Work instructions
Put the records from the line containing "This screenshot has height=752, width=1568." through the line containing "tap(1325, 154)", inclusive, into a Markdown table with columns Row and Line. Number each row and skip blank lines.

Stored records
________________________________________

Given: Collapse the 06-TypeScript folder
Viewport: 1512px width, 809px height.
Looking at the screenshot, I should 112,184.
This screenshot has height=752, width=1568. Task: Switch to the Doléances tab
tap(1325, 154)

________________________________________

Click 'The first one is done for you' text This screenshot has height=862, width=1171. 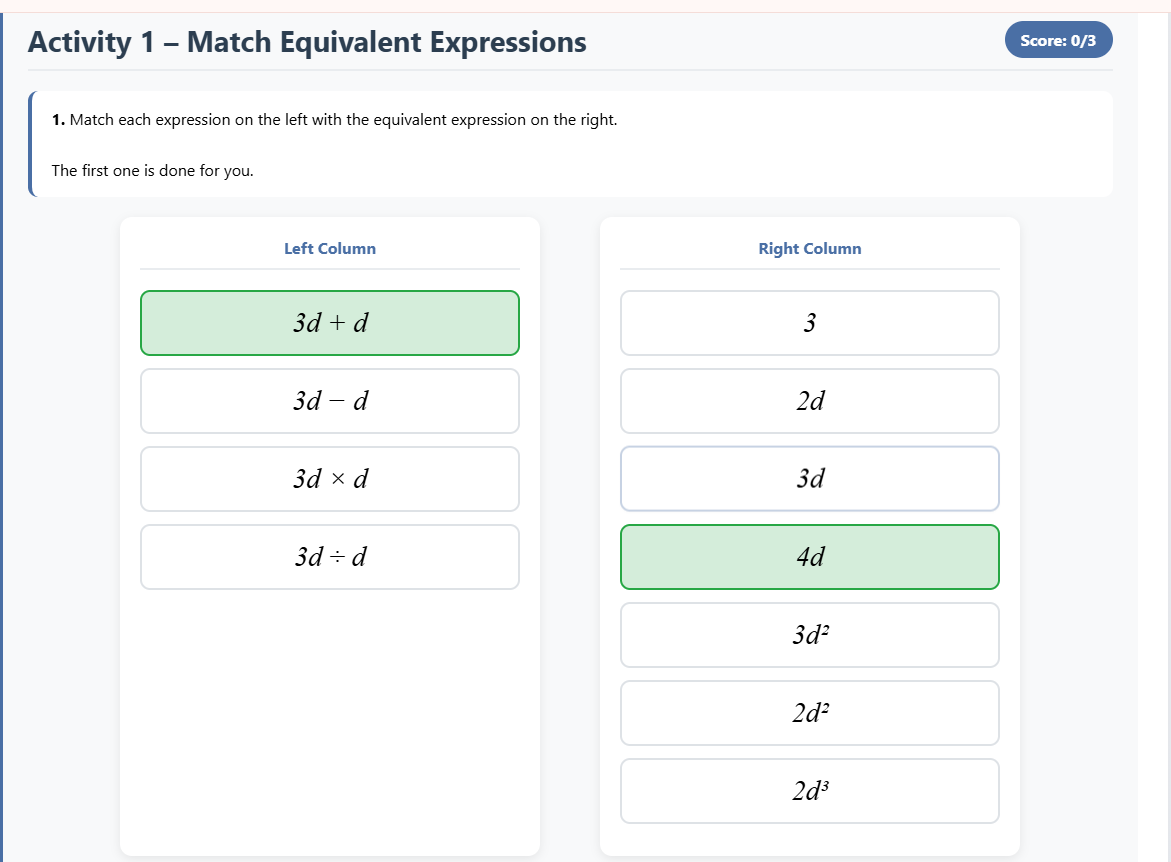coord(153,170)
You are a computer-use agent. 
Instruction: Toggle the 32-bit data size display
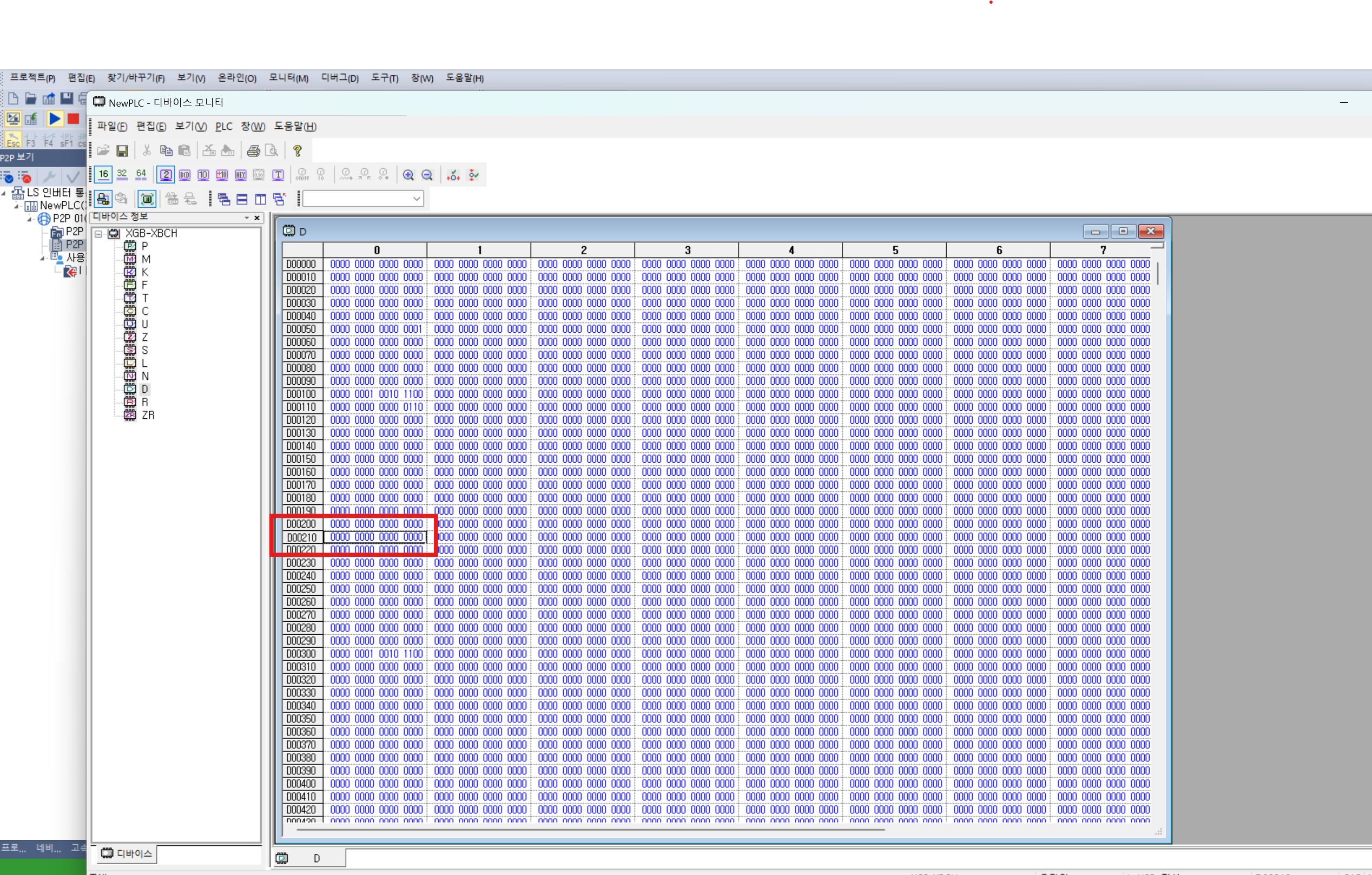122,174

________________________________________

Finished exercise
| Row | Line |
|---|---|
| 1 | This screenshot has height=752, width=1568. Task: Switch to the Doléances tab |
| 2 | tap(1325, 154) |